● EXERCISE
Answer these questions from the notes on the Cloudflare outage below.
(a) At what time was the "global kill" executed?
(b) In the usual release process, which stage comes right after DOG, and who gets it?
(c) How many WAF changes per 60 days do the notes report?

CloudFlare outage (Jul 2nd)
https://blog.cloudflare.com/details-of-the-cloudflare-outage-on-july-2-2019/
- Transparency - is the best
- TLDR
- Deployed a new rule that caused CPU to become exhausted (https://blog.cloudflare.com/cloudflare-outage/)
- -> 502 status (by front line servers that had CPU)
- Bad regular expression that created excessive backtracking
(?:(?:\"|'|\]|\}|\\|\d|(?:nan|infinity|true|false|null|undefined|symbol|math)|\`|\-|\+)+[)]*;?((?:\s|-|~|!|{}|\|\||\+)*.*(?:.*=.*)))
- Sequence of events
- 13:42 engineer deployed a minor change to the XSS detection rule
- 13:45 PagerDuty page with error in WAF Manager (synthetic test)
- 13:45 Many other tests failed
- 13:45 P0 incident, SRE teams started working, all other teams helped
- 14:00 WAF was identified as a component causing problems (“attack variant” dismissed)
- 14:02 proposed a ‘global kill’ = mechanism to disable single component worldwide
- => Access service will be down, can’t authenticate to control panel
- => Security feature will disable credentials if anyone won’t use it frequently
- => Can’t access Jira or build system directly. Need to use workaround that is used very seldom
- 14:07 executed ‘global kill’
- 14:09 CPU is back to the expected levels
- 14:52 were 100% sure they found and fixed a problem and restored WAF
- Releases:
- WAF is released globally, unlike all other changes. 476 changes per 60 days (one every 3 hour)
- Usual release (may take hours - days):
- DOG (install for cloudflare internal usage)
- PIG (small subset of non-paying customers)
- Canary releases
- Live
- WAF is to protect again some attacks. Need to react quickly
- CI test must pass before WAF deploy
- At 13:31 - the PR is merged
- At 13:37 - TeamCity turn on the green light (all tests passed)

● EXCERPTED RECORDS
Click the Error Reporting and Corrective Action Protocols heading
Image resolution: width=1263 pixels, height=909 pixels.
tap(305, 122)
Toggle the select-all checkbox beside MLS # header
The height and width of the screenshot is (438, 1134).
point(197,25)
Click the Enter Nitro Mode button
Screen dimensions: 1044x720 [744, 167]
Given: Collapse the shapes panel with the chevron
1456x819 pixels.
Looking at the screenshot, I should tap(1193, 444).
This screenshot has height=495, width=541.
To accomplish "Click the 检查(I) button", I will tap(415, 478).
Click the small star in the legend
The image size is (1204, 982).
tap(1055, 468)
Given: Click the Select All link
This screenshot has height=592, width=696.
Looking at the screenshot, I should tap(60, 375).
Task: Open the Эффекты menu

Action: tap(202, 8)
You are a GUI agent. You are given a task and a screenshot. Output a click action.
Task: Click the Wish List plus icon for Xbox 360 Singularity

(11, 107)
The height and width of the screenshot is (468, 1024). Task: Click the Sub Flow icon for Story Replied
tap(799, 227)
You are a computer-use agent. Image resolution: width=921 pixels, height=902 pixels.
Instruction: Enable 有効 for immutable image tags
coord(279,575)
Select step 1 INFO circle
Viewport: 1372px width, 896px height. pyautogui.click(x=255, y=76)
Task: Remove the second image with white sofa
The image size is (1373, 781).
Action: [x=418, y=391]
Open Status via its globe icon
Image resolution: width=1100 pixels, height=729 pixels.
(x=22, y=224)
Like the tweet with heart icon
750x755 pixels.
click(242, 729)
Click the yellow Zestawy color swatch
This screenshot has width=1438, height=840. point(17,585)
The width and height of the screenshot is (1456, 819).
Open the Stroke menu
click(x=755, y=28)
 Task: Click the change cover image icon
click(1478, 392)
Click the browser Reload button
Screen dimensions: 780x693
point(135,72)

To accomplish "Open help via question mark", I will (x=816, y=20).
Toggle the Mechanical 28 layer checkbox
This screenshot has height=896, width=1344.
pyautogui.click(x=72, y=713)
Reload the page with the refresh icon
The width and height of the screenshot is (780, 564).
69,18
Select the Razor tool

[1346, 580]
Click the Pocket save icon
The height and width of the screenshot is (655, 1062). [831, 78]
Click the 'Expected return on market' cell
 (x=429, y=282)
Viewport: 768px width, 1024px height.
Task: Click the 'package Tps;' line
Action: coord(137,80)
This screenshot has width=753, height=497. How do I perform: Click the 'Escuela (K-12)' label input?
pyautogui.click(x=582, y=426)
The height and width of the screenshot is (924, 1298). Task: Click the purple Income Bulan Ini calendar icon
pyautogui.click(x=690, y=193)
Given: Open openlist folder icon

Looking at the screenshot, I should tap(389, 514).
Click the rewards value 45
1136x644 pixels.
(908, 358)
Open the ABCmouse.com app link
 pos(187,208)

● THE RESULT
(a) 14:07
(b) PIG, which goes to a small subset of non-paying customers.
(c) 476 changes, about one every 3 hours.